Yeah, you know, I've been kind of grappling with this question throughout Trump's second term and
I'm always hesitant to catastrophize too much because there's so much we don't know about how the administration is gonna implement this memo and
the legal authority that the administration has here is quite narrow. But at the same time, you know, the
administration is pushing the bounds of what many people who have been working on immigrant
rights for many years thought possible. And the goal of all of that is fear. I hate to
give into that because I am,
many of my family members are immigrants
and I'm deeply invested in it,
but I am fearful for what happens in our country now.
And I think many naturalized citizens are too.
Nicole Nerea Vox, but not for long,
she's off to law school next semester and we wish her all the best in that first year,
which apparently is a doozy.
When we're back on Today Explained, the long, ugly history of denaturalization in the United
States, also a doozy. Hey, this is Peter Kafka, the host of Channels, a show about media and tech and what happens
when they collide.
And this may be hard to remember, but not very long ago, magazines were a really big
deal.
And the most important magazines were owned by Conde Nast, the glitzy publishing empire
that's the focus of a new book by New York Times reporter Michael Grinbaum.
The way Conde Nast elevated its editors, the way they paid for their mortgages so they
could live in beautiful homes.
There was a logic to it, which was that Kandey Nast itself became seen as this kind of enchanted
land.
You can hear the rest of our chat on channels wherever you listen to your favorite media
podcast. So, Amanda Frost and Professor of Law at the University of Virginia.
I'm the author of You Are Not American, Citizenship Stripping
from Dred Scott to the Dreamers.
And the title of your book to me implies that denaturalization isn't exactly a novel concept.
No, it's not. And the idea of taking away citizenship generally, even of the native
born is not a novel concept and and started with Dred Scott.

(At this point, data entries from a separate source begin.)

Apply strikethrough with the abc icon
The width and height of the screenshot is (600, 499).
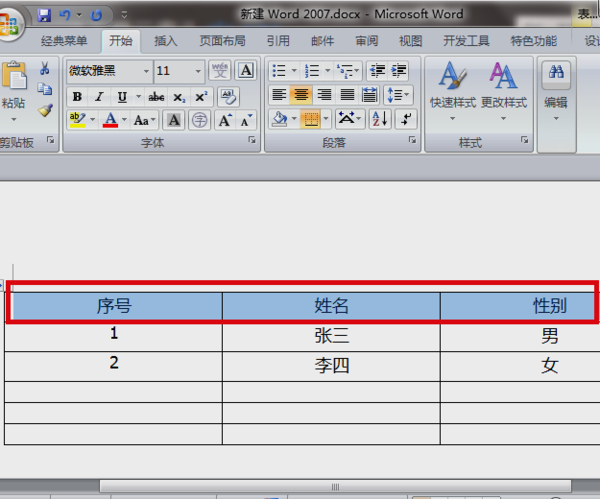click(x=156, y=97)
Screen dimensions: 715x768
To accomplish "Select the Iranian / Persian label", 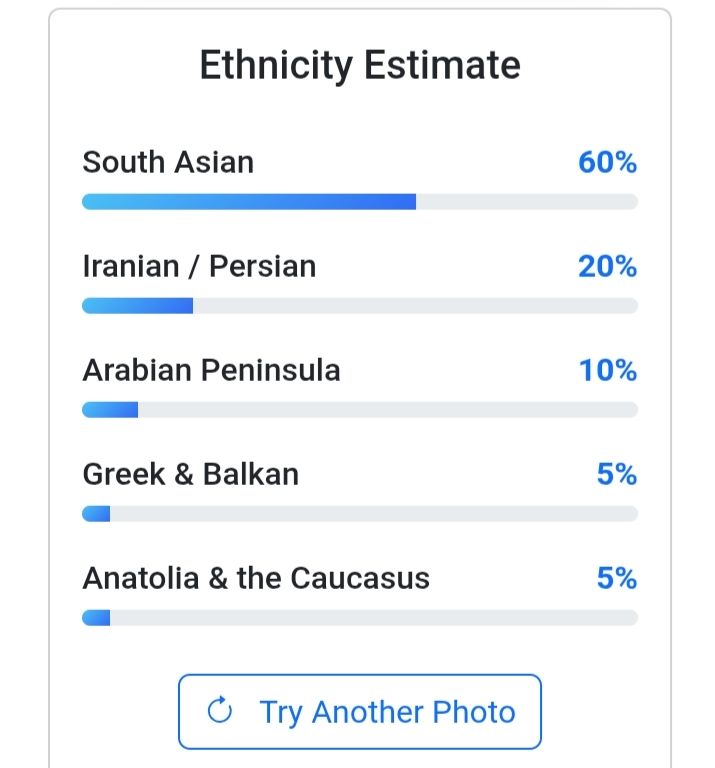I will coord(199,266).
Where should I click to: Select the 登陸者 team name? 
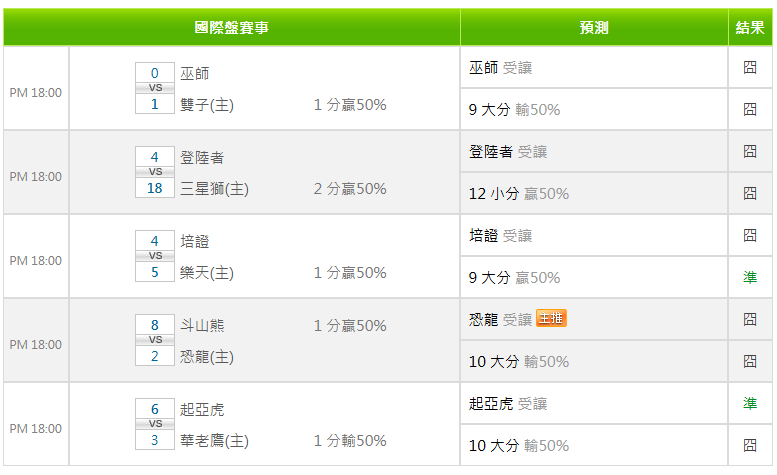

Oh, yay. Oh, yay. Oh, yay. Dred Scott was a decision issued by the US Supreme Court
in 1857. That was obviously just a few years before the start of the Civil War. The nation
was riven by the question of slavery and also by the question of the status of non-white
people in the United States. And Chief Justice Taney for the US Supreme Court was clear in his answer. He said, no person of color could ever be a citizen of the United States,
whether that person was free or enslaved. And of course, our nation rejected that in the civil war
and the reconstruction amendments that followed. But denaturalization was not the focus of that decision. That came later.
So one of the first major efforts at denaturalization came in 1907 with the expatriation act where
Congress enacted legislation that said that among other things that all women, U.S. citizen
women, whether born in the United States or naturalized, all those citizen women
who married a non-citizen automatically lost their citizenship upon marriage.
And the idea is you could only have one citizenship and that citizenship was the citizenship of
the husband.
And in fact, the U.S. citizen men who married non-citizen women, those women automatically
became citizens.
So it was this idea that you could not have an independent legal identity or existence as a woman
aside from that of your husband.
And there was also a sense of,
and if you choose to marry a non-citizen,
then maybe we don't want you.
And that came up in some legislative debates
where the argument was basically,
well, why don't you marry one of our good old American boys?
And if you don't, then you lose your right to claim or to state that you're an American,
to have that identity.
Was it controversial at the time?
Did it rile people up?
It certainly was controversial with some groups of people.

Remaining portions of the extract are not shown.